PsiQuantum is on a mission to build the first real, useful quantum computers capable of delivering world-changing applications. The company aims to construct a system with roughly 1 million qubits that supports fault-tolerant error correction within a scalable architecture, leveraging silicon photonics for high-volume manufacturing.
Requirements
- 5+ years professional software engineering; 3+ years in feedback-control, calibration, robotics, or analogous real-time domains.
- Fluency in Python or Julia, particularly in the context of scientific computing, AI/ML, or signal processing.
- Fluency in Rust and/or C++17+; comfortable writing lock-free, wait-free, and numerically stable code paths.
- Proven track record delivering production systems with real-time or ultra-low-latency requirements.
- Hands-on experience interfacing with hardware over PCIe, Ethernet, or custom serial buses; confident reading schematics & timing diagrams.
- Working knowledge of Linux internals (irq, cgroups, NUMA, hugepages) and high-performance networking stacks.
- Strong foundation in one or more of: quantum information processing, artificial intelligence, robotics, control theory, optimization, signal processing, or experimental physics.
Responsibilities
- Architect and implement calibration and adaptive control software in Rust (no-std + async), C++20, and Python targeting x86, GPUs, DPUs, and embedded MCUs.
- Design closed-loop optimization algorithms (e.g., Bayesian, stochastic gradient descent, ADAM) that maximize system performance and stability under drift and environmental noise.
- Integrate with high-speed fabrics: libfabric, RDMA (RoCEv2/GDR), and FPGA PCIe DMA endpoints.
- Build scalable simulation/emulation harnesses (Python, Rust, cuQuantum) to de-risk algorithms before system bring-up.

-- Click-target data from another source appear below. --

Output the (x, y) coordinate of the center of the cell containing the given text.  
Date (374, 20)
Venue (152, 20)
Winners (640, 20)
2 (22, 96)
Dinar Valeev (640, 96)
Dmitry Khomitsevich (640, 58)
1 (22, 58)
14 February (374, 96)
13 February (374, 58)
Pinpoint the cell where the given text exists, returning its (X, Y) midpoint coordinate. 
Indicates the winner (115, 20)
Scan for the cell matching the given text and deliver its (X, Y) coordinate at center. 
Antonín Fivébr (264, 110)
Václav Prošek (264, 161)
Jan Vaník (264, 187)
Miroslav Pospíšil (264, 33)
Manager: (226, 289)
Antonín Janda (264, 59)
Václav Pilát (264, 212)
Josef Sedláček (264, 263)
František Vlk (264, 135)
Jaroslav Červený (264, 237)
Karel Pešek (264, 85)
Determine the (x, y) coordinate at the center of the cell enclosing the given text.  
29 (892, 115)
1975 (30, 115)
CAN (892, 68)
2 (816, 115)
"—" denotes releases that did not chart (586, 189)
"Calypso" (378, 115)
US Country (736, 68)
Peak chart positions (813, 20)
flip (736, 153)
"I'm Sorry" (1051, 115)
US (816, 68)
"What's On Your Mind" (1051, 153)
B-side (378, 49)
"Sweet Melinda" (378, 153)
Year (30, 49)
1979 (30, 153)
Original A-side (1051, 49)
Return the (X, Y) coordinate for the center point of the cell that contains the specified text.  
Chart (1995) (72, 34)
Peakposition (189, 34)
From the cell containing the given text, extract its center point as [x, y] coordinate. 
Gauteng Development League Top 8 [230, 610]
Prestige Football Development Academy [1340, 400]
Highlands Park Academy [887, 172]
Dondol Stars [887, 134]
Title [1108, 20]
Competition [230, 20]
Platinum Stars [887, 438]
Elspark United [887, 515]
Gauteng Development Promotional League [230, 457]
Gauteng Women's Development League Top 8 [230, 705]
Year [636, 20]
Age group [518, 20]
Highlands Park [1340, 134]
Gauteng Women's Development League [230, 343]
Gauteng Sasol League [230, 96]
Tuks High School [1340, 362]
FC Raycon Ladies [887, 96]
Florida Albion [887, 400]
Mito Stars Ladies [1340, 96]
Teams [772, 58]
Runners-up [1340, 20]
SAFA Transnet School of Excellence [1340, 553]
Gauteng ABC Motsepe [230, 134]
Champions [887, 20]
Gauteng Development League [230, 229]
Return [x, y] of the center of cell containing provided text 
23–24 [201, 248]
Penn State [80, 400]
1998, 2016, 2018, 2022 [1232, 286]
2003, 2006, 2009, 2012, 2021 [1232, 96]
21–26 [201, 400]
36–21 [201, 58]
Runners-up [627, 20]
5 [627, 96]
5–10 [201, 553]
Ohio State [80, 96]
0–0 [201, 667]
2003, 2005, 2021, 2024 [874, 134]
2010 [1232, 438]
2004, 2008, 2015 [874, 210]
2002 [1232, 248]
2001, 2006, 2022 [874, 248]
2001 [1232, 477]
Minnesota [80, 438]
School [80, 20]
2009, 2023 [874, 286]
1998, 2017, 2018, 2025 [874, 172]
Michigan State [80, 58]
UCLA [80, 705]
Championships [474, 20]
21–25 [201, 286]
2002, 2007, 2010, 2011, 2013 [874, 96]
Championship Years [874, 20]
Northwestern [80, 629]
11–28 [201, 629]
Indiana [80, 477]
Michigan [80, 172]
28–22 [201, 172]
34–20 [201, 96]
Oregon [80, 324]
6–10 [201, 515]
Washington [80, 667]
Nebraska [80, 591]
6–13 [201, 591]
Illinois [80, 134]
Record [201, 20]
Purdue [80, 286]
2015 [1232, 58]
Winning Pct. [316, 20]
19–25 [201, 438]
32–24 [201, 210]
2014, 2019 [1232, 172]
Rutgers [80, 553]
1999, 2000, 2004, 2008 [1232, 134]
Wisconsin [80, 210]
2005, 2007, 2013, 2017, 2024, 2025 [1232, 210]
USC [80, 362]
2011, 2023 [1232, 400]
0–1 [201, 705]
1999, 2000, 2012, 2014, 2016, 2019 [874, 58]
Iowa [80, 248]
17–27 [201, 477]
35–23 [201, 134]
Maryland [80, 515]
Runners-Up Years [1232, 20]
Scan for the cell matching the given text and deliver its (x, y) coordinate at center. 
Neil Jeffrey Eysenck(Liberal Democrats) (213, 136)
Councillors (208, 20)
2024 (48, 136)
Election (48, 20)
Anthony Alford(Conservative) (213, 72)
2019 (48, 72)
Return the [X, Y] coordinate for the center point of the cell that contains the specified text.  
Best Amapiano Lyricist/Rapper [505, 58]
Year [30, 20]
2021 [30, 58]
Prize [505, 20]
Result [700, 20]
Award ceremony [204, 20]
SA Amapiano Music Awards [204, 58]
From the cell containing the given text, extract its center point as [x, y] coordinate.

- Implement hooks for observability metrics, traces, SLOs and partner with sibling teams to integrate into our observability infrastructure.
- Collaborate daily with physics, validation, firmware, and FPGA teams to co-design HW/SW interfaces and define calibration priorities.
- Conduct rigorous code reviews, design reviews, and root-cause analyses; uphold our bar for deterministic, safety-critical code.
Other
- B.S. in CS, EE, Physics, or related discipline (or equivalent practical experience).
- M.S./Ph.D. focused on numerical optimization, control systems, photonics, computer science, or quantum information.
- Demonstrated experience accelerating numerical Python workflows using Mojo, Jax, PyTorch, or similar.
- Experience with sub-nanosecond clock-sync protocols.
- Familiarity with FEC and/or QEC (forward error correction / quantum error correction) concepts, stabilizer circuits, fusion-based architectures, or tensor-network simulation.